Exercise goal:
Lines from the one containing "5 Quai au Bois" through the end of the listing are what is wanted, given again exactly with both ends included and pictures left out.

Data to process:

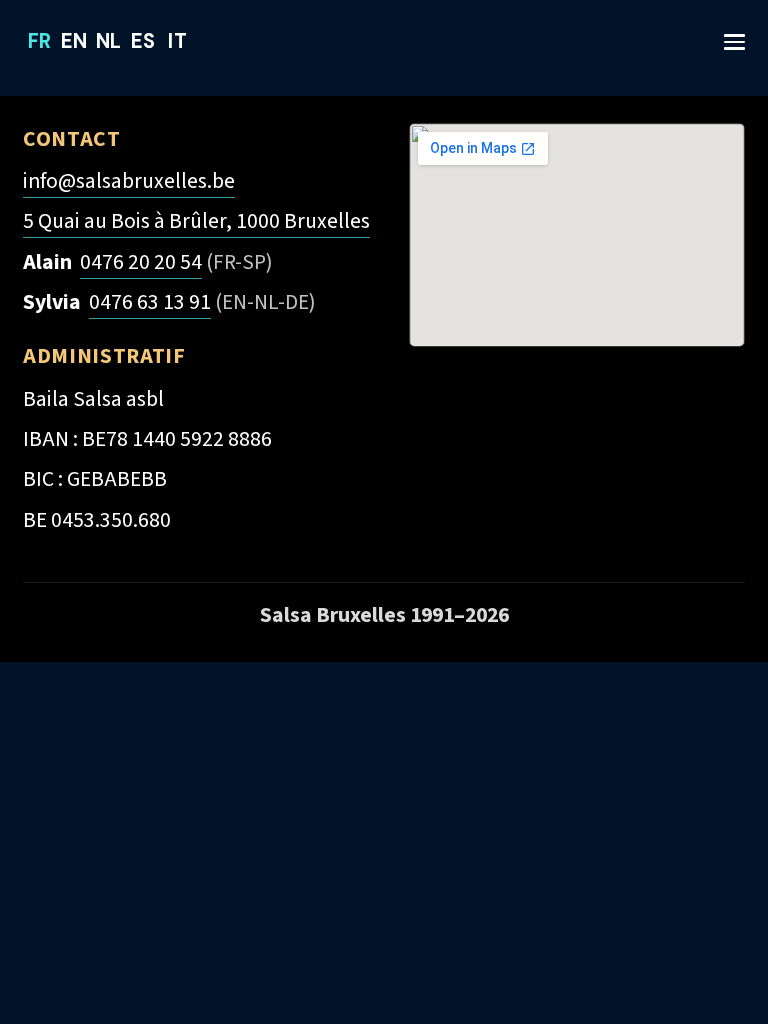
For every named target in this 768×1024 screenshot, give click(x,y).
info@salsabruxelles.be (129, 181)
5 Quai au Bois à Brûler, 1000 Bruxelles (196, 221)
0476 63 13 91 (150, 302)
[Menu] (726, 33)
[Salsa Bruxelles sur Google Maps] (577, 235)
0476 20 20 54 (141, 262)
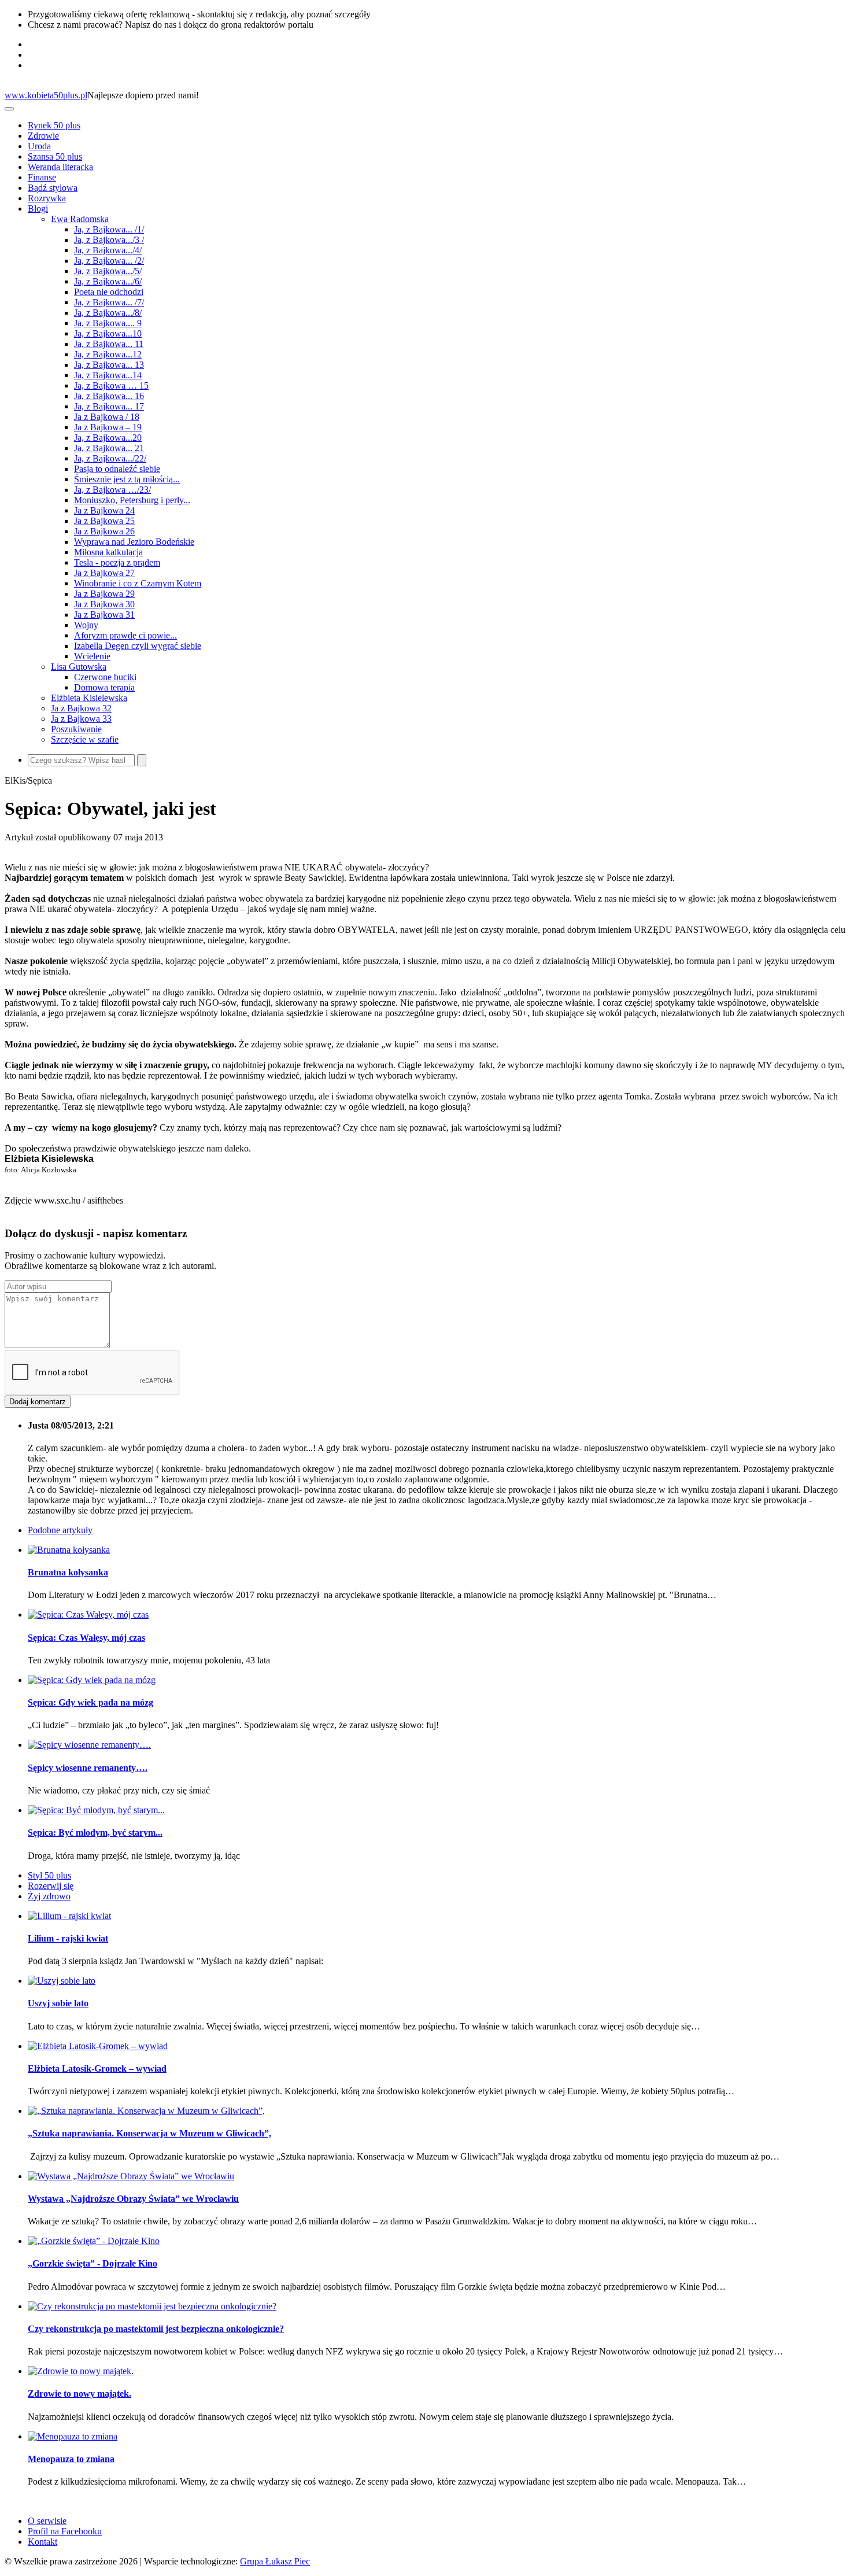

Written reply:
5 Quai au Bois à Brûler, 1000 Bruxelles (196, 221)
0476 63 13 91 (150, 302)
[Menu] (726, 33)
[Salsa Bruxelles sur Google Maps] (577, 235)
0476 20 20 54 (141, 262)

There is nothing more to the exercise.